§ **WORK TO BE COMPLETED**
The output is the lines below from the one with "How do I perform: Collapse" through the one with "has width=2467, height=1484.", both included, printed exactly and with no other line.

━━━━━ TASK INPUT ━━━━━

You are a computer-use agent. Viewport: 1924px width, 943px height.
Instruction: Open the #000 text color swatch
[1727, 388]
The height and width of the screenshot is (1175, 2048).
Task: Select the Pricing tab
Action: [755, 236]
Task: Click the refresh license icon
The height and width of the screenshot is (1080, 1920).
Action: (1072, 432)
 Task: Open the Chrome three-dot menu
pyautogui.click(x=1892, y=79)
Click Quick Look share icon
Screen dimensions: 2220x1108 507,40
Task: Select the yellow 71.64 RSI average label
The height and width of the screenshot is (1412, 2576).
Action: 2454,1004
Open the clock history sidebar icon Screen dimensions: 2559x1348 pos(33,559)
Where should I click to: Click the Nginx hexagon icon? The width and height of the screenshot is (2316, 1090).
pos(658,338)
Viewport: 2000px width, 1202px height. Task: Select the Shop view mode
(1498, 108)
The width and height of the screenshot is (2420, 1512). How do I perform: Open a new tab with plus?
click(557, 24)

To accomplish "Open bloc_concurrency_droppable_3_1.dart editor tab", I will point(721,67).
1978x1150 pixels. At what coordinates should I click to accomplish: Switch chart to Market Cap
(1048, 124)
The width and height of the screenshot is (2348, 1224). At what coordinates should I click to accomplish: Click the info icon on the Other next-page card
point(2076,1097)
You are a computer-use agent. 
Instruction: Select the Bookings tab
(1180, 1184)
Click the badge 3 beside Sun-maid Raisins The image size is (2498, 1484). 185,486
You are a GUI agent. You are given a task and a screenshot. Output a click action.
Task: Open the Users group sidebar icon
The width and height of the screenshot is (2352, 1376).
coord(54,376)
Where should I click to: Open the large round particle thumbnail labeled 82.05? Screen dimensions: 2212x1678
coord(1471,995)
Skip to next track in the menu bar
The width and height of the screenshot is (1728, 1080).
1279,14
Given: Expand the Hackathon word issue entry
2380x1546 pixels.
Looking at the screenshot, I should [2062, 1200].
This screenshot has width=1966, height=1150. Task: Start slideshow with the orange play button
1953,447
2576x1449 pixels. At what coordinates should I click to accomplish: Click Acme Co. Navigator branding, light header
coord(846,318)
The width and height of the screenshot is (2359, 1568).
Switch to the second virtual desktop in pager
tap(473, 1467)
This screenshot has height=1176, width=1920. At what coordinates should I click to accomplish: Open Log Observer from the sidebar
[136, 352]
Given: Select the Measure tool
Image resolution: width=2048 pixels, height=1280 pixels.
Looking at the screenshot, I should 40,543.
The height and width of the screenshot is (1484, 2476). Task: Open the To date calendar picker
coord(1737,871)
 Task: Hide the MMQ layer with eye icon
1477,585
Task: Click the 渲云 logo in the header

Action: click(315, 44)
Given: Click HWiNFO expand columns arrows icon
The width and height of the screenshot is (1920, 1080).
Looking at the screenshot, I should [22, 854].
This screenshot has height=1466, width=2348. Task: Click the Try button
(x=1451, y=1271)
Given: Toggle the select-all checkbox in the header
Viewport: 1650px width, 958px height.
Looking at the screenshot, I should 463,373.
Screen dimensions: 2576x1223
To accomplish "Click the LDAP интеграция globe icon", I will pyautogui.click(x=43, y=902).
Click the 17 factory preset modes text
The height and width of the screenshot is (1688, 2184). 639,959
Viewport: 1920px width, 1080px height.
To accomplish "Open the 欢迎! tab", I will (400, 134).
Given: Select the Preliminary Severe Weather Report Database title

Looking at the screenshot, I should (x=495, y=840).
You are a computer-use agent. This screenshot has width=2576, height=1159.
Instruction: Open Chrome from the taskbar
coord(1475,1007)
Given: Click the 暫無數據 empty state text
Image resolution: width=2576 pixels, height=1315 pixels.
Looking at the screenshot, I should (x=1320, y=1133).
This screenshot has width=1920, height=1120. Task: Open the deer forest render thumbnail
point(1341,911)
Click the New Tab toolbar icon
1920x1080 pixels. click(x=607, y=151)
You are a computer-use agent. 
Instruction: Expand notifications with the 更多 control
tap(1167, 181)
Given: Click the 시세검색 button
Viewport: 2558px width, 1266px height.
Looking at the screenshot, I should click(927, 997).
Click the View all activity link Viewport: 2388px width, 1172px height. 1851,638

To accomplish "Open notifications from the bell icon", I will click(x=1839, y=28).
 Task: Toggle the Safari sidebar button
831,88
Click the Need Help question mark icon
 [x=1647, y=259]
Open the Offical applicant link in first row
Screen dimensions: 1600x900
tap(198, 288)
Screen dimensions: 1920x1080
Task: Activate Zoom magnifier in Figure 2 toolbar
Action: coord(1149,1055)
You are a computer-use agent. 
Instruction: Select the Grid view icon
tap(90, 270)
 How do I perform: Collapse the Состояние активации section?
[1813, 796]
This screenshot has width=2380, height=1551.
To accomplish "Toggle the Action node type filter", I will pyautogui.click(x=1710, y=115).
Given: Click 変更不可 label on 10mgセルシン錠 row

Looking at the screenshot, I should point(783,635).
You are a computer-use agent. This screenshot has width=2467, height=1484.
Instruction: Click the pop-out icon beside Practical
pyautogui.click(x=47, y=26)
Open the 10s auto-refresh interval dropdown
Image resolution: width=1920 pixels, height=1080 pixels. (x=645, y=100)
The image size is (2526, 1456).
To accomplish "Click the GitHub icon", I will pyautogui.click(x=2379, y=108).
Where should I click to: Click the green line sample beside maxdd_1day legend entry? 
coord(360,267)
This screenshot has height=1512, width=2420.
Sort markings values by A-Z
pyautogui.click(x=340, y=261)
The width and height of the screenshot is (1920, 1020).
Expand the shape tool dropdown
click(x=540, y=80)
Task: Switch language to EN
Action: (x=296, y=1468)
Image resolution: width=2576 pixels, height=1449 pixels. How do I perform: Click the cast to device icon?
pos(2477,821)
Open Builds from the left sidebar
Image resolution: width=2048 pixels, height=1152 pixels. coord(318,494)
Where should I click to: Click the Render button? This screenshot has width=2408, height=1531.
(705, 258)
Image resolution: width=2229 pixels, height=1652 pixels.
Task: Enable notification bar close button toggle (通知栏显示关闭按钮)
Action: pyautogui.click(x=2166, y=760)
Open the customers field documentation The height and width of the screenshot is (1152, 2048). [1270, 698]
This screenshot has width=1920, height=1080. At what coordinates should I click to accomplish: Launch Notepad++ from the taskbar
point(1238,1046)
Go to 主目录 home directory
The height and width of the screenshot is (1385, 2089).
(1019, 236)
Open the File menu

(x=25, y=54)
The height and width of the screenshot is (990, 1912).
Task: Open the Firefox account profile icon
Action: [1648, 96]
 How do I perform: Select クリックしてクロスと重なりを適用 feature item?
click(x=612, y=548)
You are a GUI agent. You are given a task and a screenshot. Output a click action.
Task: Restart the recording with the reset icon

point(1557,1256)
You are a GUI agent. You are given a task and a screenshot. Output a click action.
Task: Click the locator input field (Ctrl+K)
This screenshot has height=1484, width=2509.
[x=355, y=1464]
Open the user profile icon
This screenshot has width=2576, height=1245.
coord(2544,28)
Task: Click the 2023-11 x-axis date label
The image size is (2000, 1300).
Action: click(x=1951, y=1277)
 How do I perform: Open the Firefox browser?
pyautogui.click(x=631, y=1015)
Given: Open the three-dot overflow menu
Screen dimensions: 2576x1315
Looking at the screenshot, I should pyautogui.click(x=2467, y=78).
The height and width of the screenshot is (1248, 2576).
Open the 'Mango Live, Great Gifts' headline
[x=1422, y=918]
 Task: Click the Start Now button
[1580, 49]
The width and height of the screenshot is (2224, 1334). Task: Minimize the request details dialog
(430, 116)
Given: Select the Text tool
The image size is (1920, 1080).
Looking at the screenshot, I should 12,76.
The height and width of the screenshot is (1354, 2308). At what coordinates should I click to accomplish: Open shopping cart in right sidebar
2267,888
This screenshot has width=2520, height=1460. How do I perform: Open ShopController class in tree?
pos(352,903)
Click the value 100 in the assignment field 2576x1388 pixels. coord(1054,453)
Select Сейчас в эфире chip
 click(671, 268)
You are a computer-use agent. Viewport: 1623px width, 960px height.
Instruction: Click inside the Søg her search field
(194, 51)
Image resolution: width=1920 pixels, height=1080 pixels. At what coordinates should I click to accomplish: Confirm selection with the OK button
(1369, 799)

━━━━━

§ **SOLUTION BELOW**
 How do I perform: Collapse the Состояние активации section?
[1813, 796]
This screenshot has width=2380, height=1551.
To accomplish "Toggle the Action node type filter", I will pyautogui.click(x=1710, y=115).
Given: Click 変更不可 label on 10mgセルシン錠 row

Looking at the screenshot, I should point(783,635).
You are a computer-use agent. This screenshot has width=2467, height=1484.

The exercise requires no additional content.